* _YOUR GOAL_
Return exactly those lines of the material below that fall between the line holding "You are a GUI" and the line holding "Task: Open the", inclusive.

* _DATASET EXTRACT_
☆ ☆ ☆ ☆
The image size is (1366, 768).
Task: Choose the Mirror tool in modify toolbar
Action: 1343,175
☆ ☆ ☆ ☆
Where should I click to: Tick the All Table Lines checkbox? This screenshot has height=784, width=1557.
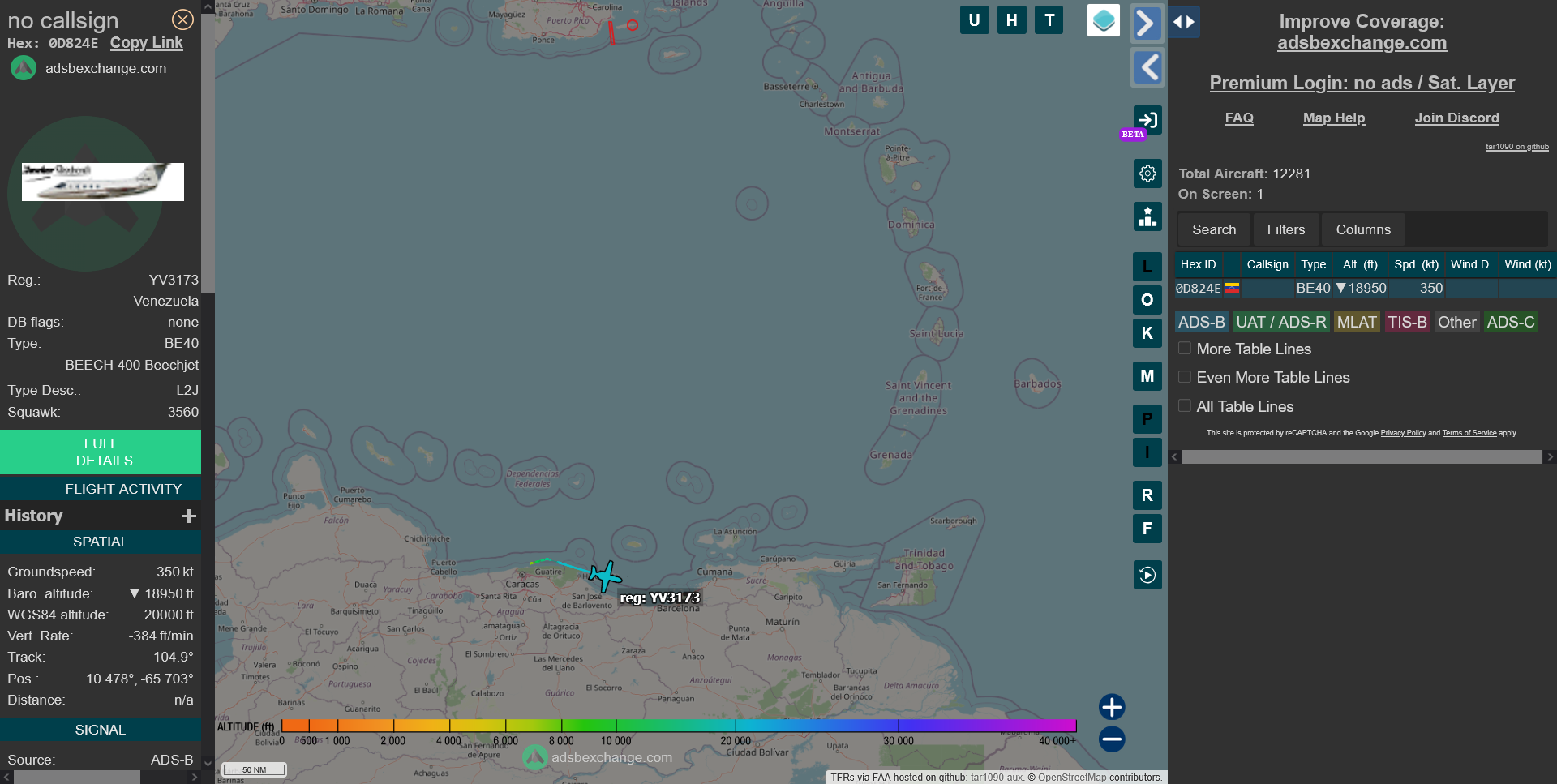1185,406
☆ ☆ ☆ ☆
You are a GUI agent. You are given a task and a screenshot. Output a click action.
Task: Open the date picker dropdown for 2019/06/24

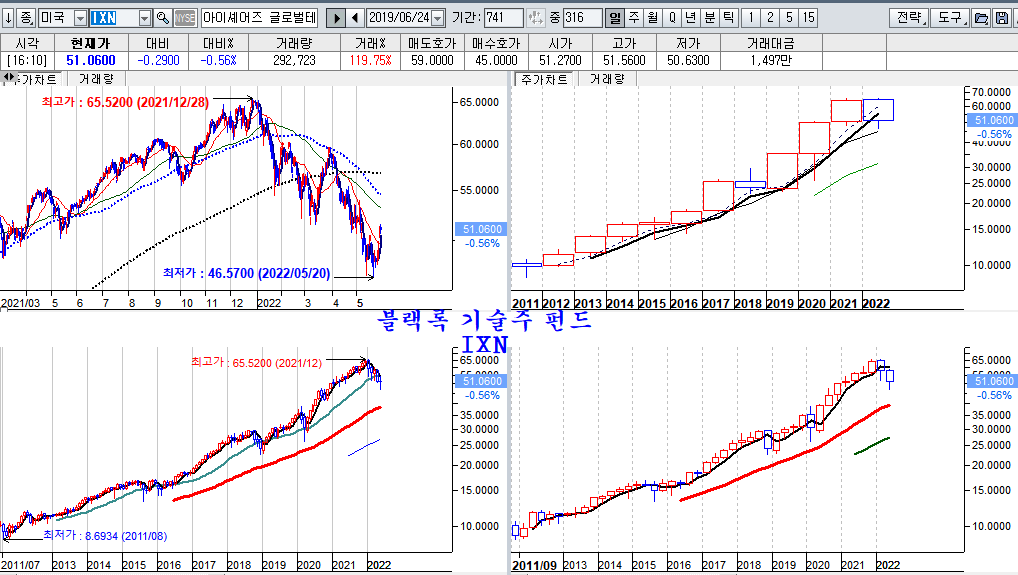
☆ ☆ ☆ ☆
* _ANSWER SECTION_
You are a GUI agent. You are given a task and a screenshot. Output a click action.
Task: Open the date picker dropdown for 2019/06/24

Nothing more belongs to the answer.